The Institute for Microelectronics and Microsystems of the Italian National Research Council (Italy) has designed and fabricated a water-fed MEMS vaporizing liquid microthruster (VLM) in collaboration with the University of Salento (Italy) and KU Leuven (Belgium). Previous studies have demonstrated the device's functioning and highlighted the presence of a strong thermoelectric-hydraulic coupling that severely affects the heating and propulsive efficiencies and reliability of the device. In this regard, the current work provides a preliminary experimental investigation of a pulsed heating system actively controlled by temperature using PI-D logic (proportional and integrative actions applied to the error; derivative action applied to the output).

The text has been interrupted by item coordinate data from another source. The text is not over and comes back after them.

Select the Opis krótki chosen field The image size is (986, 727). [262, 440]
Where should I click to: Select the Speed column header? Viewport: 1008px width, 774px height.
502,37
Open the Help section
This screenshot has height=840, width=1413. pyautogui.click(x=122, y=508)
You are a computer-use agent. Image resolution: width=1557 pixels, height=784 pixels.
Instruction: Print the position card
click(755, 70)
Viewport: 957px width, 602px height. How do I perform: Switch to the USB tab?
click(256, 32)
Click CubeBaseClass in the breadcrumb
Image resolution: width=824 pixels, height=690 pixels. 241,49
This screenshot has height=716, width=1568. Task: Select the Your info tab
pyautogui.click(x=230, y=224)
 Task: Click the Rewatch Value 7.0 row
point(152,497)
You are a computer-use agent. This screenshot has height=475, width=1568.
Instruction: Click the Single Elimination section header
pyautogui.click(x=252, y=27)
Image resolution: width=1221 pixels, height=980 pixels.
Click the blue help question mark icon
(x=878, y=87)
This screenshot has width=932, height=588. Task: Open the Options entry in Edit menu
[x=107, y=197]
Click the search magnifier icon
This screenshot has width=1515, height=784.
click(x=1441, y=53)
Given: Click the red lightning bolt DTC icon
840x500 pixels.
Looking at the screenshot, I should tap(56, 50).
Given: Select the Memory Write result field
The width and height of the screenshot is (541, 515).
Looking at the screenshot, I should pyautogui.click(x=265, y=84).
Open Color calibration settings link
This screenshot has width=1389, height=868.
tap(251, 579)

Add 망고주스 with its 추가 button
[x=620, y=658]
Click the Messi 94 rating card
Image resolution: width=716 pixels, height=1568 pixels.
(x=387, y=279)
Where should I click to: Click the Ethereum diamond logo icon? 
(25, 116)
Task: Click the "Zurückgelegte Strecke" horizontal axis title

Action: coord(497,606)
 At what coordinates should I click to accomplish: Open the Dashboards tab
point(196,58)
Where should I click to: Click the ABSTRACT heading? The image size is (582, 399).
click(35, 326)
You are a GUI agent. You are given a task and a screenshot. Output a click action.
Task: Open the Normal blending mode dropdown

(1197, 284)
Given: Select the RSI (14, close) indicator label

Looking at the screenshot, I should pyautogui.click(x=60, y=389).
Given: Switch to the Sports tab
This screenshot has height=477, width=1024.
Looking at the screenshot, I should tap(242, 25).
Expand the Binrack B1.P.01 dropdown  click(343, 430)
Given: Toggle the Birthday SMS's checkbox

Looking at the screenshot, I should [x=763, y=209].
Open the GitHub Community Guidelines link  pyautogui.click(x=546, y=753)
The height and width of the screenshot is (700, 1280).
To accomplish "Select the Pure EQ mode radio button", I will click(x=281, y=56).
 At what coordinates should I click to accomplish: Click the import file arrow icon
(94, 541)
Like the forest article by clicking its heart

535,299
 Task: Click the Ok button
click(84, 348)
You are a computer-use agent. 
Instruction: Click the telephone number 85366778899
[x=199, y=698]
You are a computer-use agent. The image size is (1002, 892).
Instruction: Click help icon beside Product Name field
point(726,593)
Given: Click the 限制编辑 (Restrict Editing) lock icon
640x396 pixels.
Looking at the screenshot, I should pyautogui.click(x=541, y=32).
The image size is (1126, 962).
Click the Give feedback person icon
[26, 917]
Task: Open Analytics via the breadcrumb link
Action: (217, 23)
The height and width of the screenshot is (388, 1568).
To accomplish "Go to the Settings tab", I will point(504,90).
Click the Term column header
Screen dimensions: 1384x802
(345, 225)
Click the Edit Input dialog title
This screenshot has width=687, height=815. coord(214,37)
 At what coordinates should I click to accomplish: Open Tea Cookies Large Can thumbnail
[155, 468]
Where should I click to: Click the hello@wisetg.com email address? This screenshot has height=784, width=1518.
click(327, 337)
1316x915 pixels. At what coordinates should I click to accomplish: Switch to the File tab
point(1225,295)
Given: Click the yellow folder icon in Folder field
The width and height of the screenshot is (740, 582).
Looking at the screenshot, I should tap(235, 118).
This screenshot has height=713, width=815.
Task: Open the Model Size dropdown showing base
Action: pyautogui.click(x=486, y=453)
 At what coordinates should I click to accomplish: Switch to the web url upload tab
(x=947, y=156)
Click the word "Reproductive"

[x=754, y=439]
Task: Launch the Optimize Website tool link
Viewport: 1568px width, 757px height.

The overall performance assessment focuses on evaluating power consumption during steady-state operation and analyzing the dynamic response of the VLM undergoing such an actively controlled pulsed heating, which has been built using both manual and data-driven offline adaptive tuning of the PID parameters. Concerning the steady-state operation, results highlight a promising enhancement of the heating efficiency to values above 0.9. The dynamic response analysis shows that operating with a single set of fixed PID parameters is not feasible and that the manual tuning is a trial-and-error approach highly dependent on the operator's experience, operating conditions, and reference temperature profile. Furthermore, shorter rise and response times require a higher proportional gain, and the overshoot experienced when crossing the saturation temperature cannot be avoided. In this paper, we show that the response of the data-driven adaptive controller solves these issues, exhibiting a reduced maximum settling time from around 59 s to less than 10 s, while the overshoot is avoided thanks to the temporal adjustment of the PID parameters.